Before now, the public hasn’t been able to easily differentiate between service lines or between a high-quality nursing home and one that’s less than ideal. That’s why Sloan wants to let that old version of aging services die and shine the light on what’s blooming in its place.

“To know us is to love us,” she said in launching the convention.

And, yet, knowing what the industry has been through during coronavirus surge after surge, political volley after political volley, both Sloan and outgoing Board Chairwoman Carol Silver Elliott acknowledged frankly that simply recasting providers in a better light won’t deliver this hard-hit industry any awards on its own.

Instead, the spotlight needs to point the way forward, giving operators a path to success and making their facilities places modern people want as their homes.

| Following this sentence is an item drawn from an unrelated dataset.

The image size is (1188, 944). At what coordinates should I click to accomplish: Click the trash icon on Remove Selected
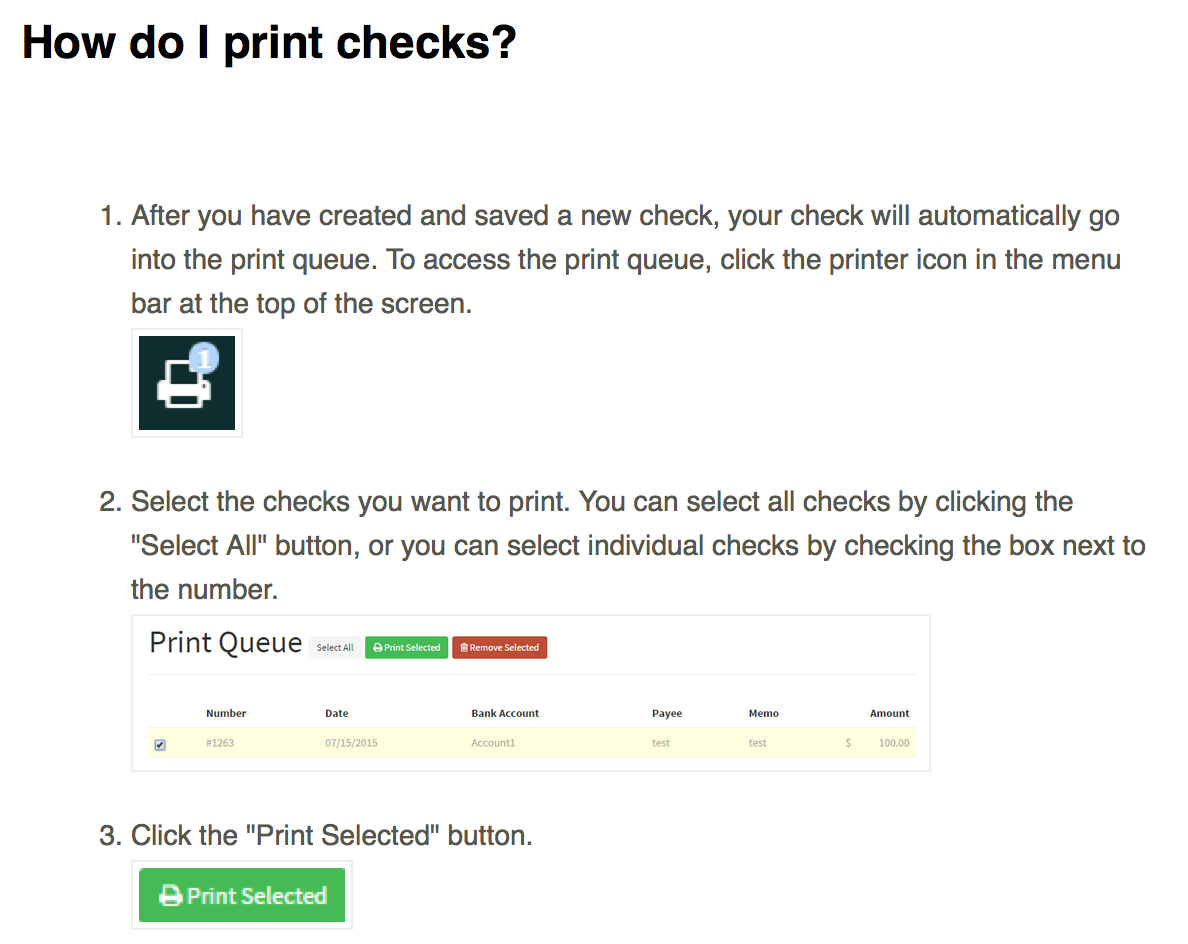(464, 648)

“This is our moment in so many ways,” said Silver Elliott. “This is our moment to rethink the relationship we have with the people we care for. This is our moment to say, ‘Are we really providers providing something, or are we partners working with older adults to help them define what they need, help them achieve meaningful life and a sense of purpose?’”

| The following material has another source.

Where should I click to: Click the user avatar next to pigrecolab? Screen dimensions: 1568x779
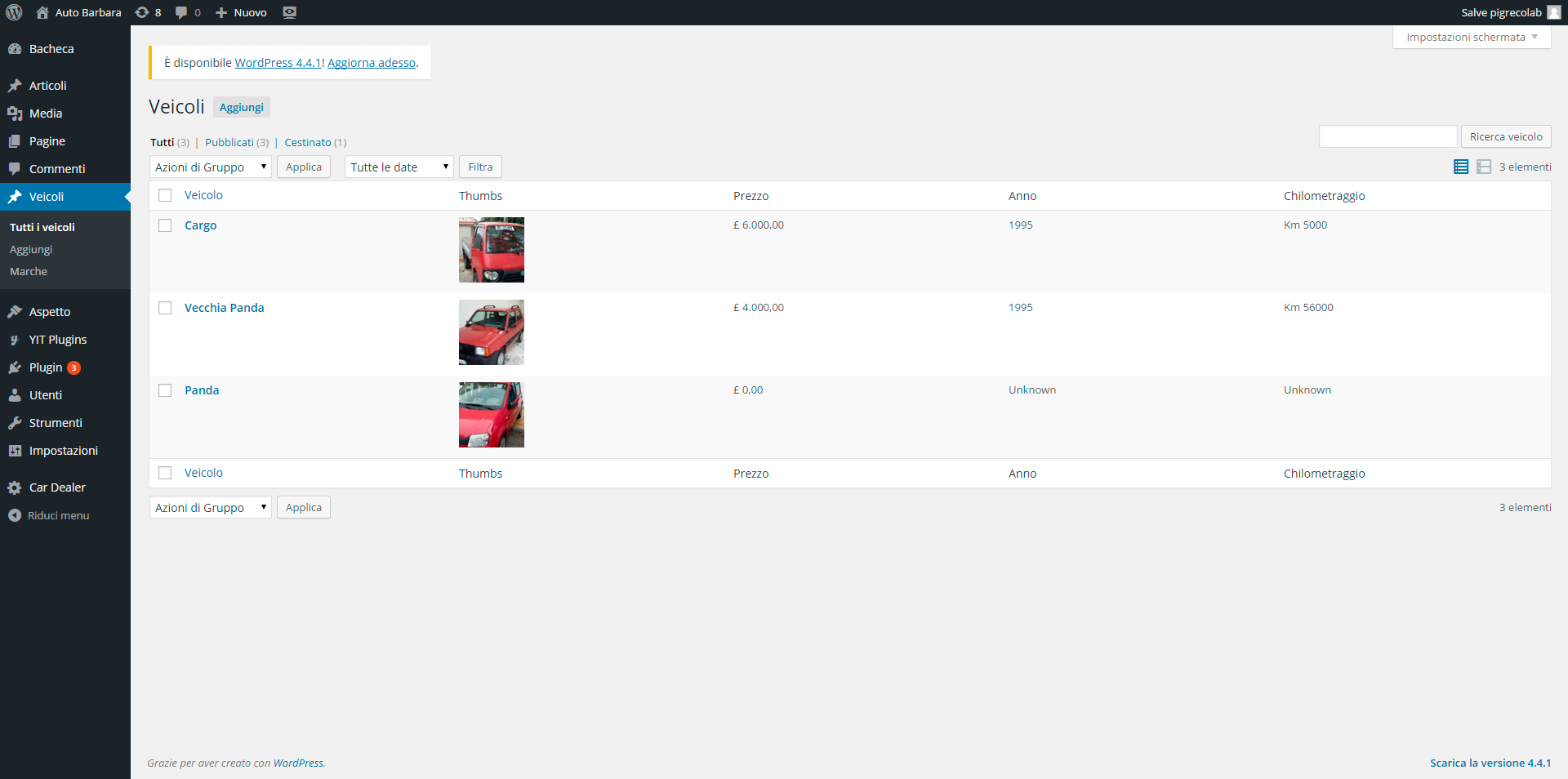(x=1553, y=12)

As Silver Elliott sees it, COVID and what has been learned over the last 20 months is the lever that can now usher in dramatic change. All the things that weren’t working but the industry held onto out of habit? Toss what you can out the window and go with what feels right by your standards (within the rules of the system, of course).

We’ve all aged a lot since March of 2020. In that vein, Silver Elliott asked providers to allow their decisions to be influenced by what they’d want if they were aging seniors right now. Because when there are options, she knows no one willingly takes less than they desire.

“What are we going to settle for?” she asked. “Is this the life we want to have as we become elders? It’s not. The people that are reaching our systems at this point in time are not going to settle for it.”